D. Drug Treatment of Bilateral Vestibular Paresis, considering vestibular compensation.

Bilateral vestibular paresis presents with oscillopsia, ataxia and mild vertigo. The typical patient is an individual who was recently treated for a serious infection, most often osteomyelitis or peritonitis.  The infection is treated for several weeks with an ototoxic antibiotic (of which gentamicin is the most commonly encountered). The symptoms of bilateral vestibular paresis, ataxia and oscillopsia, manifest themselves when the patient recovers from their infection and tries to walk.

The long-term prognosis of these patients is good, although it may take many years before they achieve "normal" performance on functional evaluations. Unless there is a superimposed cerebellar lesion, substantial recovery is the rule.  Most patients return to productive work within one year of exposure.

Vestibular compensation is the ONLY mechanism of recovery in bilateral vestibular paresis. Thus it takes first place in treatment strategies.

One should avoid medications that reduce vestibular compensation in bilateral vestibular paresis. This is not hard, as medications that reduce symptoms of other forms of otologic vertigo, such as the vestibular suppressants, generally make symptoms worse in bilateral vestibular paresis, and patients stop them.  Vestibular suppressants must be eliminated in the management of this condition. It is also prudent to avoid medications with potential vestibular suppressant activity such as calcium channel blockers, and those that have central anticholinergic side effects (e.g. many of the tricyclic antidepressants).

Theoretically, in persons with some remaining vestibular function, medications that promote central plasticity might be helpful in treating bilateral vestibular paresis, and those that retard compensation would also slow or prevent recovery.

Dogma holds that benzodiazepines should be avoided in treatment of bilateral vestibular weakness, but evidence one way or the other is scanty. Of course, patients may wish to take a benzodiazepine to reduce anxiety, not caring that it could prolong their state of imbalance.

Bilateral vestibular paresis often responds well to physical therapy, which of course, is aimed at improving compensation.

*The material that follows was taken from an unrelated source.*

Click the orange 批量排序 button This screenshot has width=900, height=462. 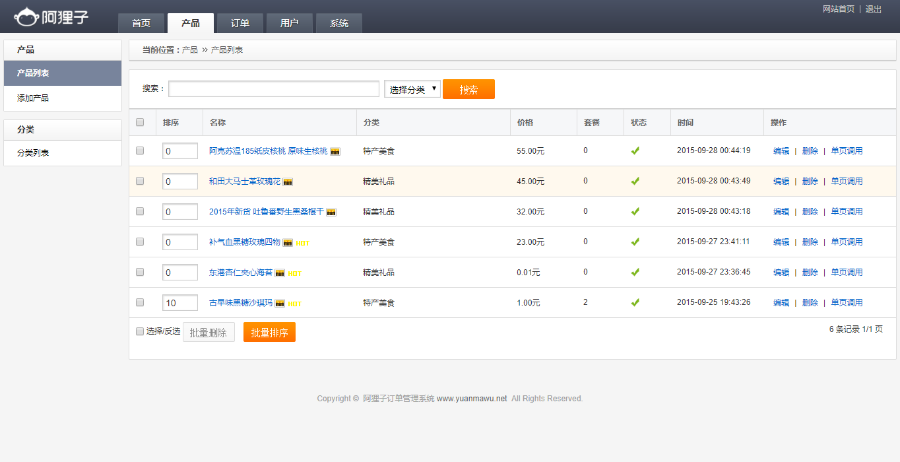tap(269, 332)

E. Treatment of Central Vertigo , considering vestibular compensation

Vertigo caused by central nervous system dysfunction, or "central vertigo", is unusual. In the emergency room setting or otolaryngology clinic, a central cause of vertigo is identified in less than 5% of cases. Examples of central vertigo conditions are migraine associated vertigo and mal de debarquement syndrome.

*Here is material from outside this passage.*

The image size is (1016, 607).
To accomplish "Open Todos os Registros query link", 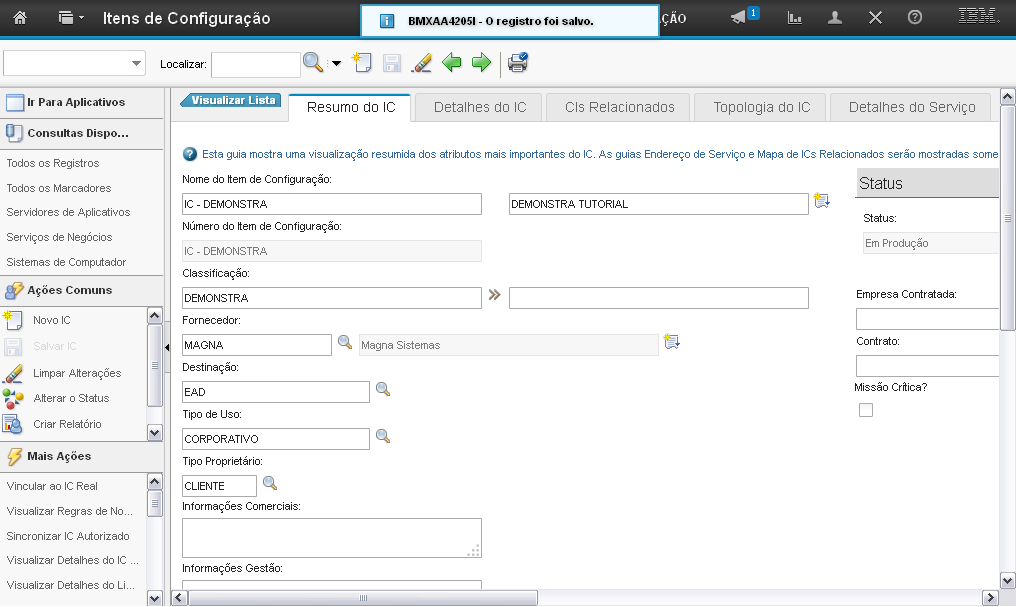I will point(53,163).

There is a striking difference in the duration of symptoms between central vertigo associated with a fixed structural lesion of the nervous system and otologic vertigo in that in central vertigo, prolonged duration of symptoms are common. While patients with peripheral vestibular imbalance caused by a structural lesion of the vestibular nerve (e.g. vestibular neuritis) typically recover within months to a year, patients with central vertigo such as caused by the a stroke involving the cerebellum may continue to be distressed by ataxia, nausea, and the illusion of motion for years. Presumably the persistence of symptoms in patients with central vertigo reflects a defect in the central mechanisms that usually compensate for vestibular lesions.

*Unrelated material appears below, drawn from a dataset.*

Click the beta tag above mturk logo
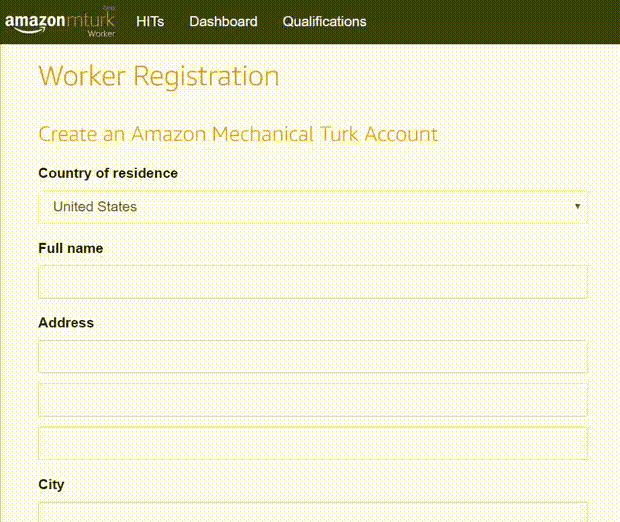 [x=110, y=8]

One would also expect that attempts to promote vestibular compensation through brainstem or cerebellar mechanisms, would often fail, and that more attention here should be devoted to mechanisms that involve substitution or changes in behavior. In other words, "gaze stablization" exercises might be less useful emphasizis on effective use of appliances such as canes, walkers and footwear and avoidance of dangerous situations.

F. Drug treatment of disorders of compensation.

There are a few disorders in vestibular medicine that are attributed to inappropriate adaptation. Mal de Debarquement syndrome is attributed to an adaptive process for boat travel, that doesn't reverse after getting back on land. Visual vertigo, is attributed to reweighting of sensory systems so that vision is favored over vestibular. In both of these systems, the nervous system seems to be "stuck" in a maladaptive state. Medications that assist adaptation would seem more logical than one that retard adaptation.